In recent years, it has become an established practice that a forum is organised in conjunction with each World Heritage Committee session. Since the 41st session of the Committee (Krakow, 2017), site managers from natural, cultural and mixed World Heritage properties all around the world are invited to take part into this peer gathering aiming to empower and create new opportunities for site managers by sharing their personal knowledge enlarging their networks and experiences at an international level.
World Heritage sites managers play a crucial role in the implementation of the World Heritage Convention: they ensure the recognition and preservation of World Heritage sites’ Outstanding Universal Value and emerge as the key responsibility holders who oversees site-management decision-making.
The World Heritage Convention sets out the duty of States Parties to protect, maintain and present the sites of Outstanding Universal Value. Appropriate conditions for proper protection should be created on the State level, while the obligations are realised primarily on the level of specific sites and performed by offices, institutions, persons operating on each site and responsible for it. Their capacities, skills, awareness, dedication and knowledge about the Convention have a significant impact on the level of protection of the World Heritage sites.

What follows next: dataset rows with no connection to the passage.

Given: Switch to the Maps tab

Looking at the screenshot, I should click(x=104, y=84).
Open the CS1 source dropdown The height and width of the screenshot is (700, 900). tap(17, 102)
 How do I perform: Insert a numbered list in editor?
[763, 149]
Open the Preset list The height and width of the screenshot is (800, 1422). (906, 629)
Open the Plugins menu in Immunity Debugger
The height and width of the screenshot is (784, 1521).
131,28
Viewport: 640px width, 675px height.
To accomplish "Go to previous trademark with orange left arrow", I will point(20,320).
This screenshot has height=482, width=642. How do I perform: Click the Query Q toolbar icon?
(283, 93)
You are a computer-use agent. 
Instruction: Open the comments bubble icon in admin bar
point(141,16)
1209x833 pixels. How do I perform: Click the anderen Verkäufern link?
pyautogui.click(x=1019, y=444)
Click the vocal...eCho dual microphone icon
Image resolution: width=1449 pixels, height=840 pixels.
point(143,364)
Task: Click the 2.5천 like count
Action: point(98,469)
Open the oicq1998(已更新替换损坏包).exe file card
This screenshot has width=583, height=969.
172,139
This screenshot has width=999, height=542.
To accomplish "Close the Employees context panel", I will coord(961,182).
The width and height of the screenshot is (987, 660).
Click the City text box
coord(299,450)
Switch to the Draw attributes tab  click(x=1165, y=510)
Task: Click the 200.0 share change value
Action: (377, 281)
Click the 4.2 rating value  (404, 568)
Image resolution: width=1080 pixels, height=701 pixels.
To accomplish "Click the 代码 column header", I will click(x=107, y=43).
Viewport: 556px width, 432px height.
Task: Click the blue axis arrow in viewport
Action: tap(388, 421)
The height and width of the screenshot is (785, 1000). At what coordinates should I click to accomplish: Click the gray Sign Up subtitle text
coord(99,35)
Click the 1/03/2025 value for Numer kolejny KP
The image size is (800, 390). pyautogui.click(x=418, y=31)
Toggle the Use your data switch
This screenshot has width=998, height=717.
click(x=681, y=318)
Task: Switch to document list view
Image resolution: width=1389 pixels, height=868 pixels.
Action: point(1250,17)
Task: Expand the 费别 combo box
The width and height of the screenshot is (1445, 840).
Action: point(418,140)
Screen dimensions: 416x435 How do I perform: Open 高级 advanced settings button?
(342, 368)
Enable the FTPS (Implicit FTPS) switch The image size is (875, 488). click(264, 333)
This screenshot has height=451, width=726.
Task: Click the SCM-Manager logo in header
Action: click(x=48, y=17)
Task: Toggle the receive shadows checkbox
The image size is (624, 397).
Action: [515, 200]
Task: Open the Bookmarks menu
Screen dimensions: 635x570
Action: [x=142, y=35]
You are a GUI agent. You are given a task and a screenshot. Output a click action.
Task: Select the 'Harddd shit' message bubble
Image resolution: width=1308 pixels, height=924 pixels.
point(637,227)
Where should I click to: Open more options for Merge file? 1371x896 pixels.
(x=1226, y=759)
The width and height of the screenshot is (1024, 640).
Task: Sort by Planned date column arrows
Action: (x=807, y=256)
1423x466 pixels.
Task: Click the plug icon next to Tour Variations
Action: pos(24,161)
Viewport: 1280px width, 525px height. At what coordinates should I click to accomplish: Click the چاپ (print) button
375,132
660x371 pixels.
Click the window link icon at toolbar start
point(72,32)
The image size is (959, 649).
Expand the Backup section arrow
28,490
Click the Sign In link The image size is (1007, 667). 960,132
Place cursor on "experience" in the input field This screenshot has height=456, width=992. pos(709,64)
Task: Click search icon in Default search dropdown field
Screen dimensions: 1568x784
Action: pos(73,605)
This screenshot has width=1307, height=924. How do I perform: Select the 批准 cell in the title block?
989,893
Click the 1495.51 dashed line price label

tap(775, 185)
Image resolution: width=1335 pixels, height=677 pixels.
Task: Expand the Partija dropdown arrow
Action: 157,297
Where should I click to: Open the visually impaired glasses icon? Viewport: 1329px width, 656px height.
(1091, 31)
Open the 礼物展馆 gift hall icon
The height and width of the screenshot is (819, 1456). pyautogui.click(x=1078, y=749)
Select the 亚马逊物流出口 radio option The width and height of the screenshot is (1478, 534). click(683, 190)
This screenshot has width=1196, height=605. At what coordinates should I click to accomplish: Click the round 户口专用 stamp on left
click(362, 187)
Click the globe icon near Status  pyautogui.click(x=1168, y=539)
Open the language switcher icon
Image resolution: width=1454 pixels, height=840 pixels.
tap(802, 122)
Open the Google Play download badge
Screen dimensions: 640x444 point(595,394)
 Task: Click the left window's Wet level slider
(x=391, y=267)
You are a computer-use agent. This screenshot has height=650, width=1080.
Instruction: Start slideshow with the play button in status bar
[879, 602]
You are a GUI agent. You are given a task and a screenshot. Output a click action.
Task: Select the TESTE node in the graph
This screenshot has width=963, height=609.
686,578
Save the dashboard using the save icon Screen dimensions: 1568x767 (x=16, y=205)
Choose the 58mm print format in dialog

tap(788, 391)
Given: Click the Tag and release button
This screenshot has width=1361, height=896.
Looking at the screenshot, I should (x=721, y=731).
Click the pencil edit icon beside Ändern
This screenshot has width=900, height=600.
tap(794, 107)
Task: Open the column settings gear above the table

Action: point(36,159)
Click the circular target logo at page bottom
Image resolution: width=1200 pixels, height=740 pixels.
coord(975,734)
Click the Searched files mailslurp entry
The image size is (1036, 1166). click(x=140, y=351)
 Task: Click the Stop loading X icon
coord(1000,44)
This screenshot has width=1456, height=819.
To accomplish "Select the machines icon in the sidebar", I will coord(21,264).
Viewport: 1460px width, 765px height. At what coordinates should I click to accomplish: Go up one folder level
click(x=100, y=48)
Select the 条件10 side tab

Even though the State represented by relevant governmental structures is the party to the World Heritage Convention, the World Heritage site managers constitute the most significant group in the World Heritage system, the one on which the future of each World Heritage site, and largely the credibility of the Convention as an international tool facilitating the heritage protection, depends.
The decision-making authority of the Convention lies with the World Heritage Committee, responsible for updating the World Heritage List and monitoring the state of conservation of each World Heritage site. It carries out its duties through the UNESCO World Heritage Centre and the Advisory Bodies (ICCROM, ICOMOS and IUCN).
The examination of each World Heritage site is based on both the Reactive Monitoring process and the Periodic Reporting exercise. Decisions adopted by the World Heritage Committee during its annual sessions pertain to selected sites and are drafted on the basis of recommendations of the Advisory Bodies and the World Heritage Centre. The recommendations are addressed entirely, or in a significant part, to the site managers for implementation. These recommendations, issued in specific circumstances, arising from the manner in which the World Heritage system operates are not always easily understandable by the site managers.
In a situation where the World Heritage List includes over 1,100 sites, maintaining a proper condition of each site becomes the most important task the Committee and all the other actors of the World Heritage system face. For this reason, it is extremely important to strengthen the role that World Heritage site managers/responsible authorities, such an important group of stakeholders, have to play in the different actions within the World Heritage system.